これは、弁護士を代理人として選任しなくても簡単にできる手続きです。
なお、相続放棄申述書と併せて被相続人の戸籍(または除籍)謄本、申述人の戸籍謄本なども提出する必要があります。謄本などの不足があれば、追加で提出することができます。

 

家庭裁判所は、申述の方式が正しいこと、申述人に真意に基づいていることを確認して、申述を受理します。
相続放棄の申述が受理されると、家庭裁判所から「相続放棄申述受理通知書」が送られてきます。

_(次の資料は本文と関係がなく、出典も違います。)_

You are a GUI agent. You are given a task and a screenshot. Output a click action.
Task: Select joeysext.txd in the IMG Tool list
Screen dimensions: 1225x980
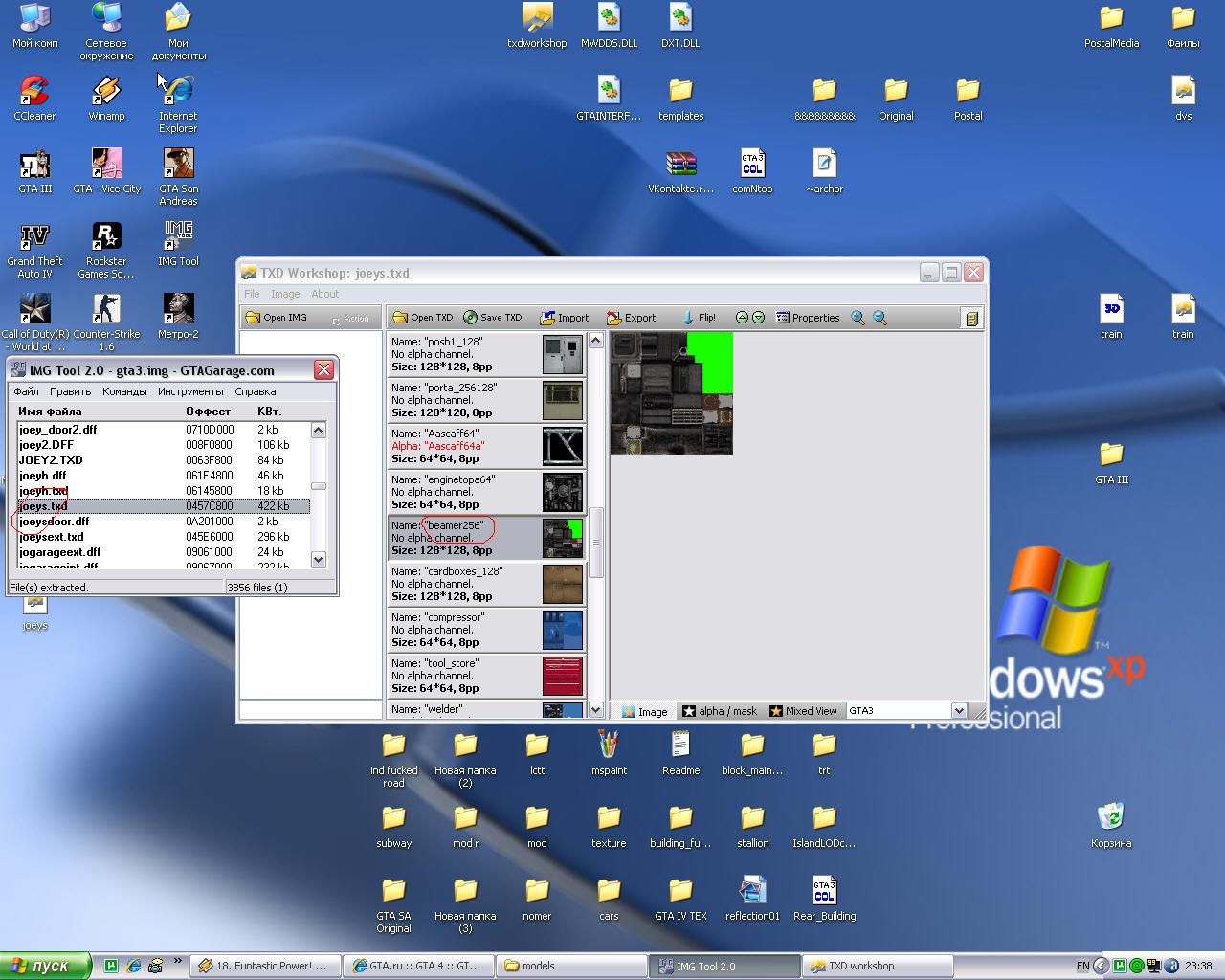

この通知書は再発行されませんので、大切に保管する必要があります。
そして、被相続人の債権者に相続放棄をしたことを知らせるためには、家庭裁判所で「相続放棄申述受理証明書」を発行してもらい、この「受理証明書」を債権者に送付すれば、被相続人の債権者から債権の請求をされたり、裁判を起こされたり、差押えを受けたりすることはありません。
「受理証明書」を発行してもらうためには、上記の「相続放棄申述受理通知書」と認め印を持参し、手数料(1通につき150円の収入印紙)を支払う必要があります。
「受理証明書」は何通でも発行してもらえます。

 

【熟慮期間を過ぎてから債務があることが判明した場合】

 

被相続人が死亡し自己のために相続の開始があったことを知ったのですが、相続財産は何もないと思い、相続放棄をしないで放置していたところ、熟慮期間の3か月を過ぎてから、被相続人の債権者から債務の支払いを督促されるというケースが良くあります。
私も、過去にこのようなケースを数件扱ったことがあります。

 

これは熟慮期間の起算日の問題です。

 

この点について、最高裁(昭和59年4月27日判決)は次のように判示しています。
「3か月以内に限定承認又は相続放棄をしなかったのが、被相続人に相続財産が全く存在しないと信じたためであり、かつ、被相続人の生活歴、被相続人と相続人との間の交際状態その他諸般の状況からみて当該相続人に対し相続財産の有無の調査を期待することが著しく困難な事情があって、相続人において右のように信ずるについて相当な理由があると認められるときには、・・・熟慮期間は相続人が相続財産の全部又は一部の存在を知った時又は通常これを認識しうる時から起算すべきものと解する」

 

従って、被相続人には相続財産は何もないと思っていたところ、被相続人が死亡してから3か月以上たってから、突然、被相続人の債権者から相続人に対し請求書や督促状が届いた場合、それらが届いた日から3か月以内に家庭裁判所に対し相続放棄の申述をすれば、受理されることがあります。
このようなケースでは、相続放棄の手続きが遅れた事情を詳しく書き、証拠も提出する必要がありますので、弁護士に手続きを依頼した方が良いと思います。